Het ministerie van Toerisme, Economische Zaken, Verkeer en Telecommunicatie heeft als doelstelling het behartigen van de eigen aangelegenheden van het Land op het gebied van toerisme, economie, vervoer, telecommunicatie en de statistiek.

Artikel 19

Het ministerie van Volkshuisvesting, Ruimtelijke Ordening, Milieu en Infrastructuur (VROMI) heeft als doelstelling het behartigen van de eigen aangelegenheden van het Land op het gebied van volkshuisvesting, ruimtelijke ordening, milieu, natuur en infrastructuur.

Artikel 20

  • 1. De taken waarmee een ministerie is of wordt belast, alsmede de inrichting en organisatie van afdelingen en uitvoerende organisaties worden, met inachtneming van de artikelen 3 tot en met 9, nader geregeld bij landsbesluit, houdende algemene maatregelen.

  • 2. Bij ministeriële regeling kunnen regels worden gesteld met betrekking tot de samenwerking tussen de ministeries.

§ 3 Structurering werkzaamheden

Artikel 21

  • 1. Ten behoeve van het opstellen van een raming voor de begroting voor een dienstjaar, bedoeld in artikel 34 van de Comptabiliteitslandsverordening, beleidsplan op met daaraan gekoppeld de begrote inzet van mensen en middelen per beleidsdoel of project.

  • 2. Het jaarplan wordt door tussenkomst van de secretaris-generaal aan de verantwoordelijke minister ter goedkeuring voorgelegd.

  • 3. Aan de hand van de jaarplannen van de afdelingen wordt de raming, bedoeld in het eerste lid, voor het ministerie opgesteld.

  • 4. De plannen, begrotingen, periodieke rapportages over de voortgang van de uitvoering en over de afsluiting van het begrotingsjaar worden behandeld in de ministerraad.

Artikel 22

  • 1. Ter uitvoering van de door de Staten goedgekeurde begroting voor een ministerie wordt door elke afdeling een activiteitenplan per beleidsveld of project opgesteld.

  • 2. Over de uitvoering van het activiteitenplan wordt door het afdelingshoofd periodiek aan de secretaris-generaal verslag gedaan.

Artikel 23

  • 1. Er is een gestructureerd overleg van de secretarissen-generaal van de ministeries.
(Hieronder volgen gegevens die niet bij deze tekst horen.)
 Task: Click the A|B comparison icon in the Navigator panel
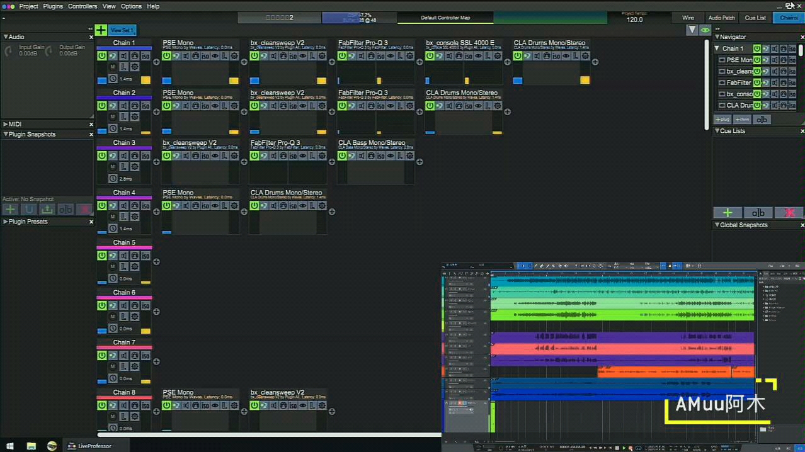(x=762, y=119)
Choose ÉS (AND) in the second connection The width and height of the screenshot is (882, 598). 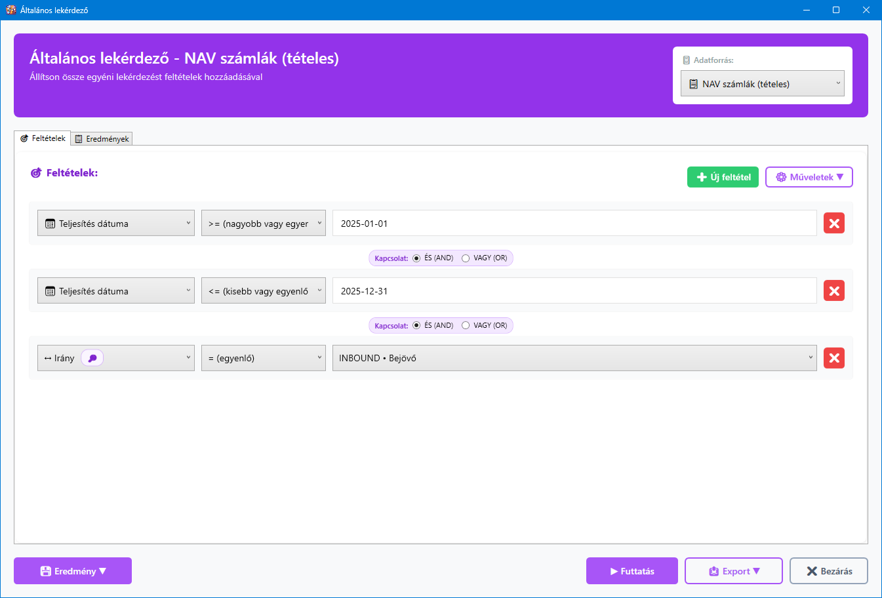click(x=416, y=326)
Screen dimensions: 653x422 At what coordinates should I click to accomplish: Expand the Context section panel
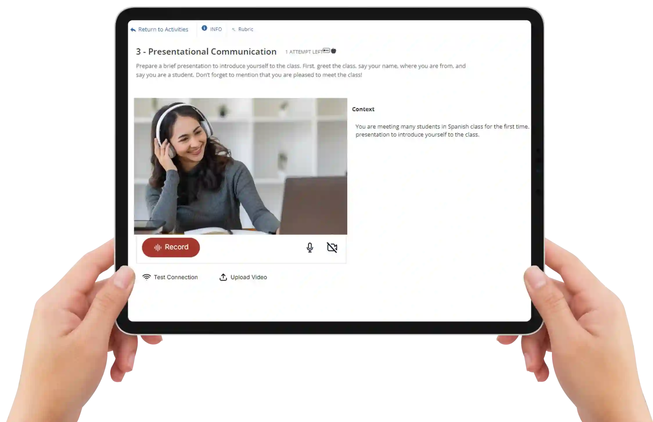[363, 109]
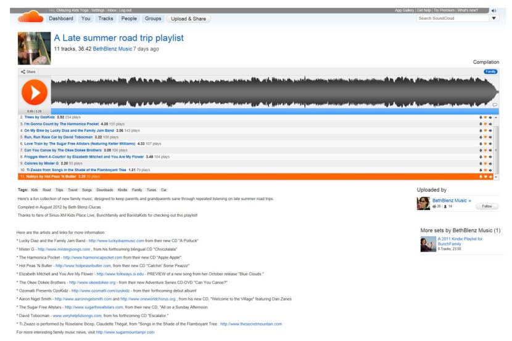Click in the Search SoundCloud field
The height and width of the screenshot is (341, 512).
[x=452, y=18]
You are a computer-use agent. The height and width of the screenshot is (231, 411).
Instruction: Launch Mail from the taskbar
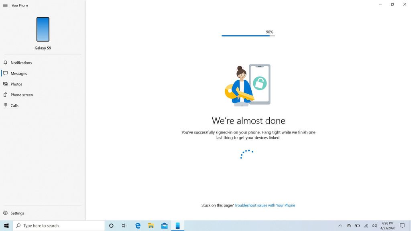[164, 225]
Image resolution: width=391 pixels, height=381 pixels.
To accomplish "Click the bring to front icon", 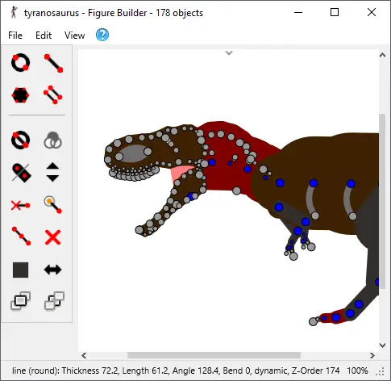I will pos(20,301).
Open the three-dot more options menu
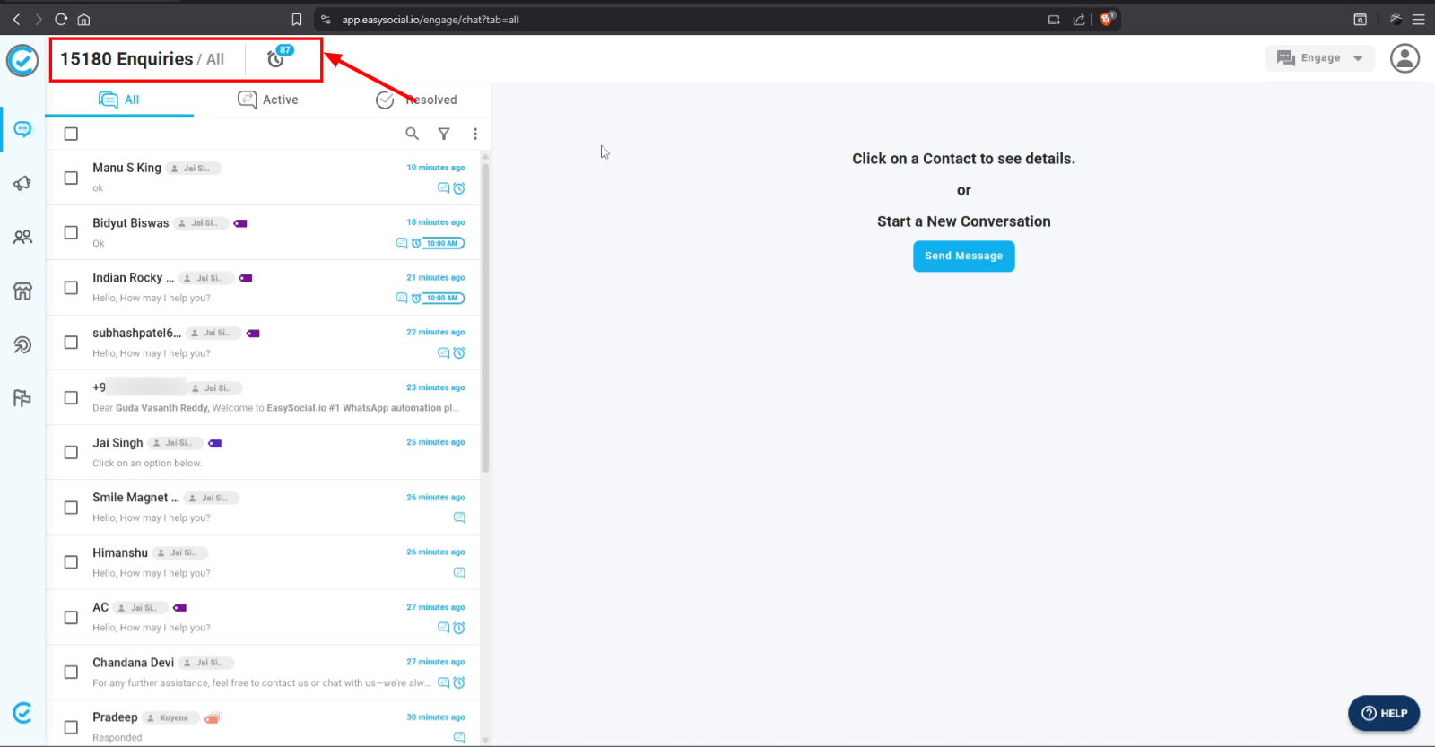This screenshot has width=1435, height=747. click(475, 134)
  • 2. Het overleg van de secretarissen-generaal vergadert in beginsel tenminste éénmaal per twee maanden over aangelegenheden:

    • a.

      die voor alle ministeries op soortgelijke wijze van belang zijn, dan wel;

    • b.

      die ministerie-overschrijdend zijn, dan wel;

    • c.

      de bedrijfsvoering binnen de totale overheidsheidsorganisatie betreffende, dan wel;

    • d.

      het personeelsbeleid- en beheer betreffende, dan wel;

    • e.

      overigens, op verzoek van tenminste twee secretarissen-generaal.

  • 3. De secretarissen-generaal treden bij toerbeurt op als voorzitter van het overleg.

  • 4. De minister-president vergadert tenminste éénmaal per half jaar met het overleg van secretarissen-generaal. Hij treedt dan op als voorzitter van het overleg.

  • 5. Iedere minister kan, voor zover het zijn beleidsterrein betreft, het overleg van secretarissen-generaal bijeen roepen. Alsdan treedt hij op als voorzitter van het overleg.

  • 6. De werkwijze van het overleg wordt vastgelegd in een reglement van orde dat op voordracht van de secretaris-generaal van het ministerie van Algemene Zaken door het overleg wordt vastgesteld.

  • 7. Het secretariaat van het overleg wordt gevoerd door het ministerie van Algemene Zaken.

§ 4 Slot- en overgangsbepalingen

Artikel 24

Na inwerkingtreding van deze landsverordening berusten de organisatiebesluiten ter uitvoering van de Organisatieverordening van het eilandgebied Sint Maarten, op de artikelen 10 en 20 van deze landsverordening, met dien verstande dat in plaats van “sectoren” wordt gelezen: ministeries.

Artikel 25

Deze landsverordening wordt aangehaald als: de Landsverordening inrichting en organisatie landsoverheid.